À Dallas, 25.000 Américains font la file pour… de la nourriture

Des files de plusieurs milliers de voitures se sont formées samedi matin à Dallas, lors d’une distribution de nourriture organisée par la North Texas Food Bank (NTFB). – Capture d’écran YouTube

Une banque alimentaire de l’État du Texas a organisé samedi dernier une distribution de nourriture à Dallas. Le moins que l’on puisse écrire, c’est que le succès a été au rendez-vous. Un signe clair que la crise provoquée par l’épidémie de coronavirus aux États-Unis frappe durement les ménages les plus vulnérables.
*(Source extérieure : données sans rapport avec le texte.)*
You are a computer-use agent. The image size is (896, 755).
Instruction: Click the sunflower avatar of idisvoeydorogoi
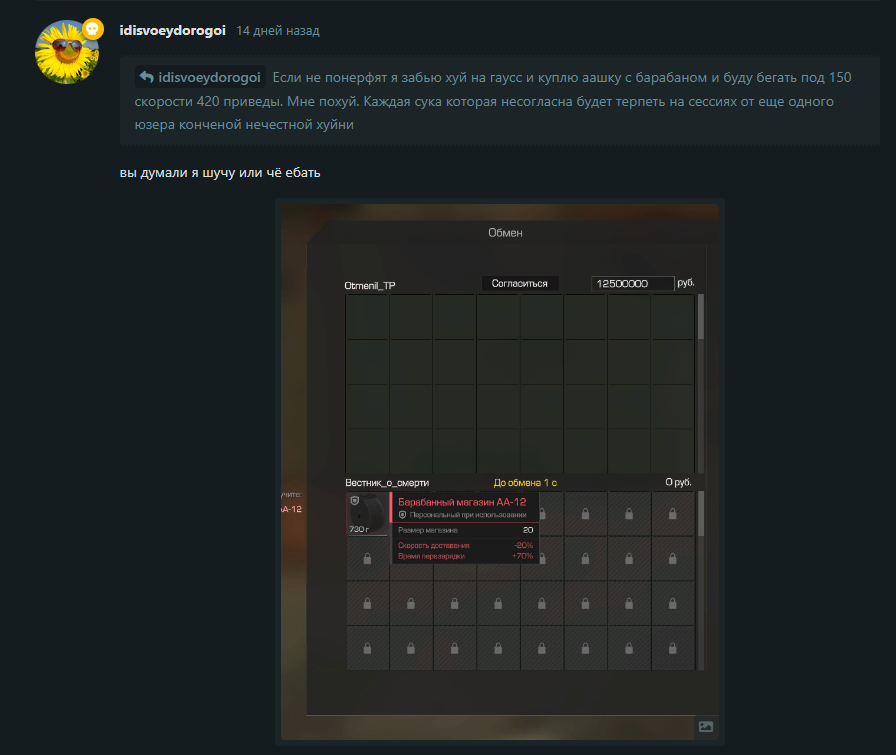[67, 52]
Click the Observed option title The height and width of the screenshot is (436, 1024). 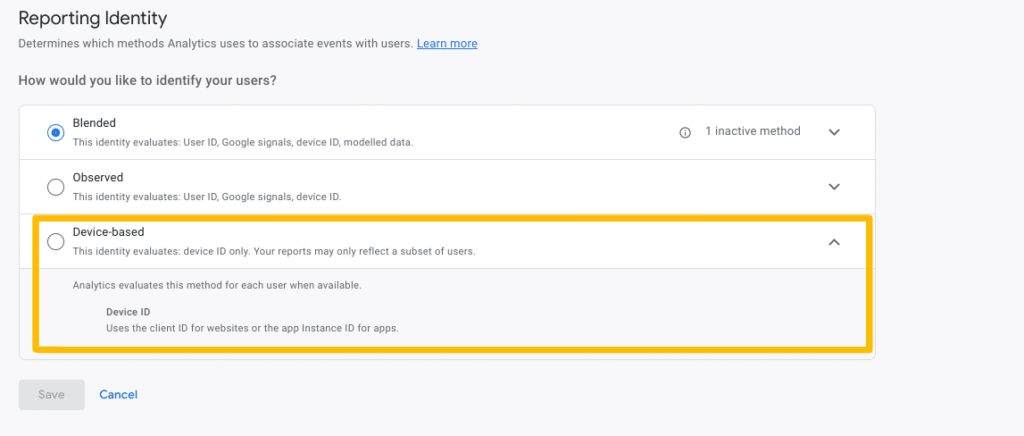(x=98, y=178)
Des files de plusieurs milliers de voitures se sont formées samedi matin à Dallas, lors d’une distribution de nourriture organisée par la North Texas Food Bank (NTFB). ‘C’est vraiment incroyable et je remercie Dieu d’avoir pu faire la queue ce matin’, a déclaré à CNN une automobiliste qui attendait son tour. Au total, ce sont plus de 270 tonnes de nourriture qui ont été distribuées à près de 25.000 personnes dans le besoin.
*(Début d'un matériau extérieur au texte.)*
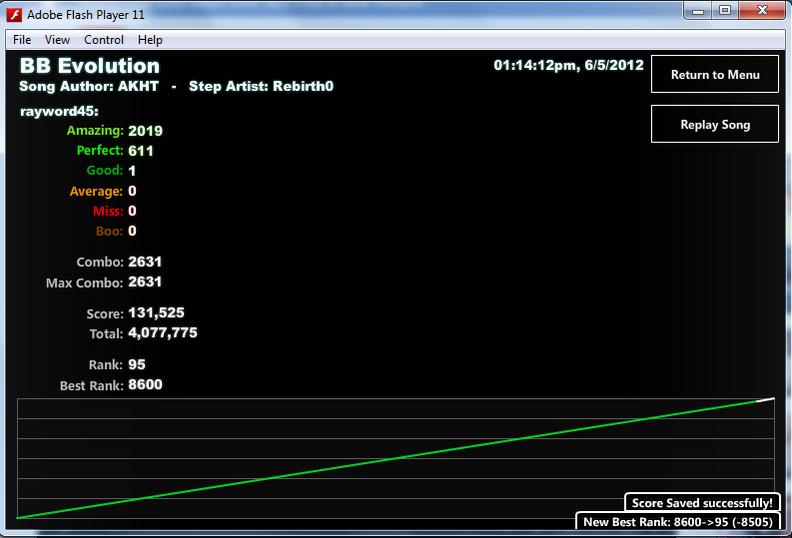Minimize the Flash Player window
792x538 pixels.
click(698, 11)
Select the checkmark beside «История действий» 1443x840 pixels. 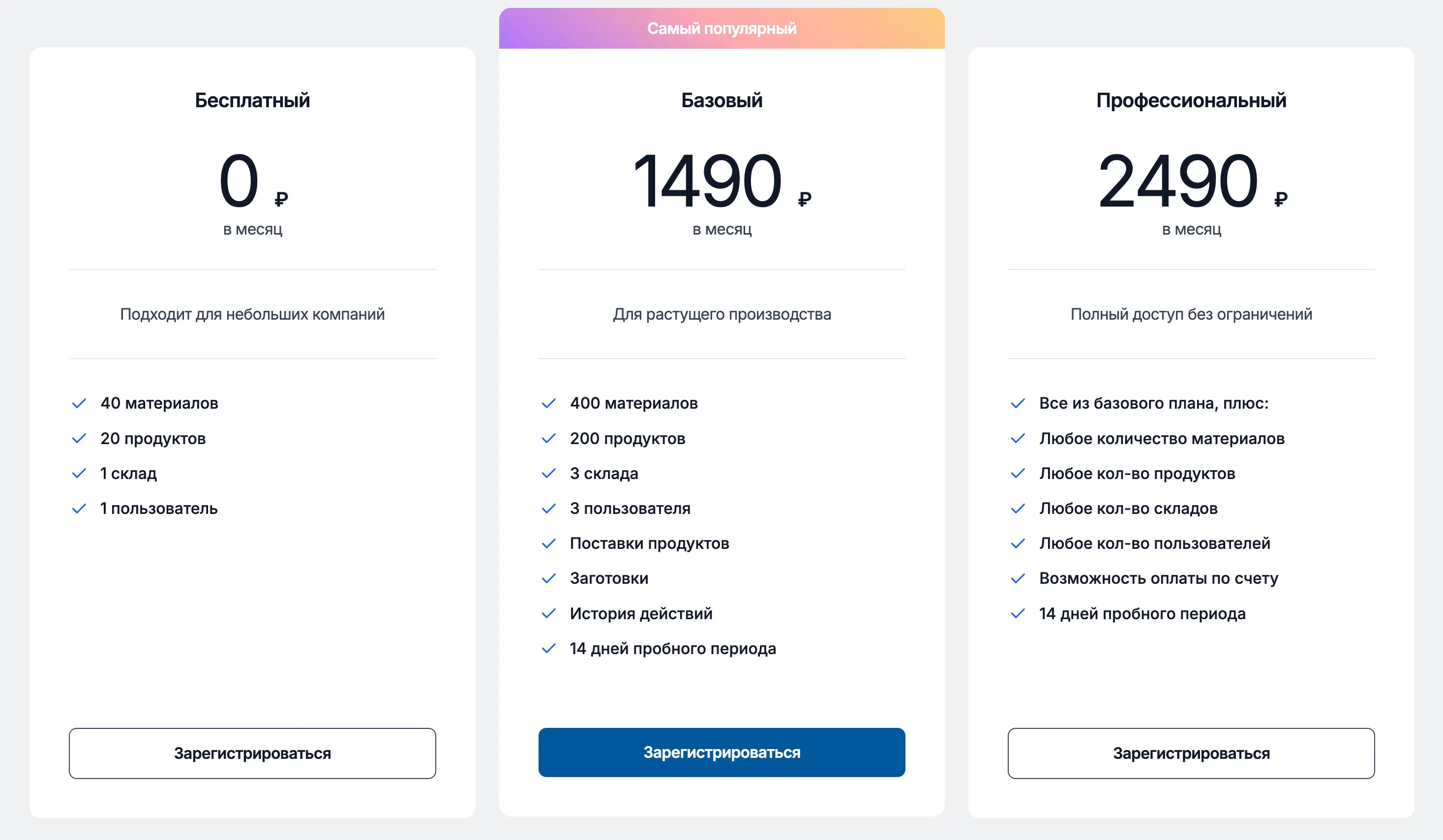coord(549,613)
Le succès de cette distribution en dit long sur l’impact économique engendré par la crise du coronavirus et de nombreuses personnes doivent désormais s’en remettre aux banques alimentaires pour pouvoir se nourrir. ‘Quarante pourcents des personnes qui franchissent les portes de nos partenaires le font pour la première fois’, a notamment expliqué Anna Kurian, porte-parole de la North Texas Food Bank.

54 millions d’Américains

Selon Feeding America, le plus grand réseau de banques alimentaires des Etats-Unis, l’insécurité alimentaire menacerait désormais plus de 54 millions d’Américains. Mais comme l’épidémie de Covid-19 flambe à nouveau aux États-Unis – et que le Texas est loin d’être épargné, lui qui est devenu la semaine dernière le premier état américain à franchir la barre symbolique du million de cas – la situation ne devrait pas s’améliorer à court terme. Selon le site américain Axios, la plupart des comtés américains (58%) ont connu leur pic d’infections ce mois-ci, et 76% d’entre eux ont atteint ce pic à un moment donné durant l’automne.

Et le phénomène ne se limite évidemment pas aux États-Unis. En de nombreux endroits de la planète, la pauvreté gagne du terrain dans le sillage du coronavirus.